Prestimion sentit que le moment était venu de faire usage de l’arme suprême.
— Les mages ! s’écria-t-il. Qu’ils avancent !
Ils avancèrent en un groupe compact : le vieux Gominik Halvor que Prestimion avait fait venir de Triggoin, son fils Heszmon Gorse et une douzaine d’autres grands sorciers de la cité septentrionale, des hommes connus dans le monde entier pour leurs connaissances des arts occultes. Tous étaient vêtus d’un habit de cérémonie et ils portaient dans les bras les outils de leur profession. Un grand murmure de consternation s’éleva des rangs des hommes de Korsibar qui tenaient la crête quand ils virent cette procession quitter les lignes arrière de l’armée de Prestimion. Protégés sur tout le trajet par des combattants d’élite, ils s’avancèrent dans la plaine.
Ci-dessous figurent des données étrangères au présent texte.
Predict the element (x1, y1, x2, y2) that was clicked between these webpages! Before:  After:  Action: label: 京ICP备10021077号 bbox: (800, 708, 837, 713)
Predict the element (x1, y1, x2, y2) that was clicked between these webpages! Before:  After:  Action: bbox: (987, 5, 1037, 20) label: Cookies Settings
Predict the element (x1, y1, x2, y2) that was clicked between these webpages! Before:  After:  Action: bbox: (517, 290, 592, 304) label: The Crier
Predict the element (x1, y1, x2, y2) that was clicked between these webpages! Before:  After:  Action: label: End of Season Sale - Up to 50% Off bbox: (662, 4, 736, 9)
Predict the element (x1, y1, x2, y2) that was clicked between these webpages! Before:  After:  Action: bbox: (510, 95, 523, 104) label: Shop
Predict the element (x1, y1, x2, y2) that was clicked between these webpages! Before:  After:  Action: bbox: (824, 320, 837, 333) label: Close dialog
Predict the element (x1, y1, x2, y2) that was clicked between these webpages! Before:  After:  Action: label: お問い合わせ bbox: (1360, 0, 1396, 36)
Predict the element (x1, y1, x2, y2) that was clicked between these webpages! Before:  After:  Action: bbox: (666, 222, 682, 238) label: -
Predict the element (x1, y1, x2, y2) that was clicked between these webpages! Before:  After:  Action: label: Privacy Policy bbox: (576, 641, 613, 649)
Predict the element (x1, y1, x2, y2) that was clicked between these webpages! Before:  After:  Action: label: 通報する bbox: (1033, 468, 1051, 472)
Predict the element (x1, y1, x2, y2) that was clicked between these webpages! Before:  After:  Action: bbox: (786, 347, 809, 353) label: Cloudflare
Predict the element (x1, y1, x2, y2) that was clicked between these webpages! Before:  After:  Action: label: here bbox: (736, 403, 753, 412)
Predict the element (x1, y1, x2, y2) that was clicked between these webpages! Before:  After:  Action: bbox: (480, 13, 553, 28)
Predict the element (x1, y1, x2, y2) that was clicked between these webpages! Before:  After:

Puis, accompagnés par des sonneries de trompette et le son strident des kannivangitali, ils formèrent un cercle et entonnèrent un chant solennel et monotone tandis que des flammes bleues s’élevaient dans le ciel.
C’était le milieu de la matinée et le soleil brillait En un instant, le ciel se couvrit de nuages, la lumière du soleil sembla décliner, l’obscurité d’une nuit sans lunes tomba sur le champ de bataille et tous ceux qui s’y trouvaient furent enveloppés dans les ténèbres, au point de ne pas voir à dix pas devant eux.